Deep Thought – the Additive Manufacturing boom and the Supply Chain

There continues to be much interest in the development of AM (Additive manufacturing) and the implications of the demise of the physical movement of goods on the supply chain.  It’s a hot topic on the supply chain agenda with the Chief Executive of the CILT referring to this in a recent speech as well as newspaper articles highlighting the presence of 3D printed items in the new Airbus.

A common view is that manufacturing will become distributed to the point of use and any item will then be conjured up from an all-purpose printer. However, considering the range of materials used to produce everyday objects, it is unlikely that any single machine is going to be able to produce multi-material products.

At The Logistics Business we have been involved in assisting companies consider the effects of this technology on their supply chains. The catalyst for consideration is to consider opportunities to produce items that would otherwise be un-manufactural by conventional subtractive techniques, owing to the required geometries.

New problems arise when AM is used on an industrial scale for metallic objects, especially when the metals involved can be complex alloys. Firstly the metal must be presented in a powder form of uniform size. This is not easy to achieve consistently.  The question of batch size and traceability of the powder material impacts the logistics of the production process, when a full back up stock of appropriate powder cannot be held and the properties of differing batches cannot be guaranteed to be identical.

Then the actual production process can be very slow. The layering process lays down material that can only be microns thick. Current machines can take days to produce items that only have a volume of a few litres. New machines and improved software is helping to reduce this time but the common perception of instant production is not reality. Logistics thinking must take this fact into account.

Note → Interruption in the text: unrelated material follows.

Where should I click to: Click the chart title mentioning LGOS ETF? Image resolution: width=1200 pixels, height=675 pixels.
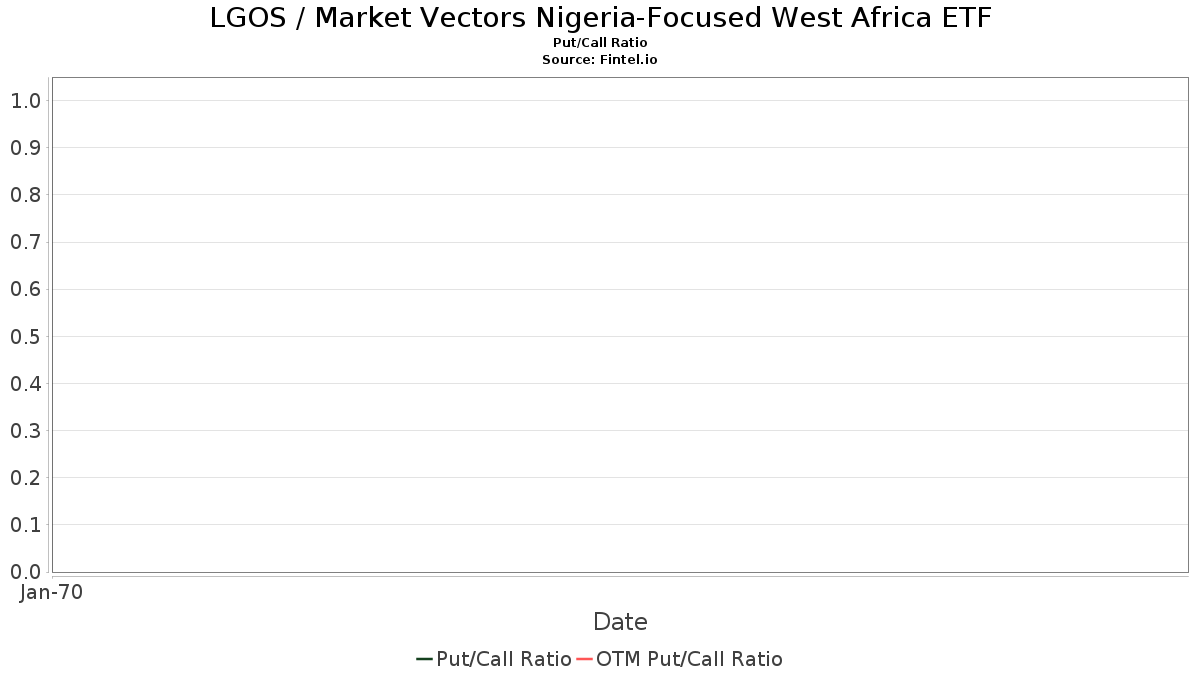coord(600,18)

During production the item is subjected to heat to ‘weld’ the powder together and the finished item will often require further heat treatment to relieve stresses. The post processing implications of this technique can be considerable, often involving transporting parts to other workshops for finishing. Removing the article from the plate it was made on can also affect the properties of the finished item and the logistics of transporting partially finished items.

After production the finished item is likely to be incorporated in an assembly including other conventionally manufactured parts.  Production in the automotive industry will be subject to the same just-in-time availability requirements, meaning stock holding must be able to absorb the ups and downs of final production. Here there is no advantage for AM components, the parts must still be produced in advance and stockpiled since the production and processing time exceeds the lead time of the lean production schedules.

Supply chain challenges are present in the whole production cycle for AM parts from powder to finished product and each stage requires the same detailed approach to supply chain optimisation as conventional manufacturing. 3D printing, in its current industrial form, does not offer the instant and simple production response that many people think and introduces some new challenges.

At The Logistics Business we are sure that the challenges will be overcome and that AM will become an accepted manufacturing method for a range of materials.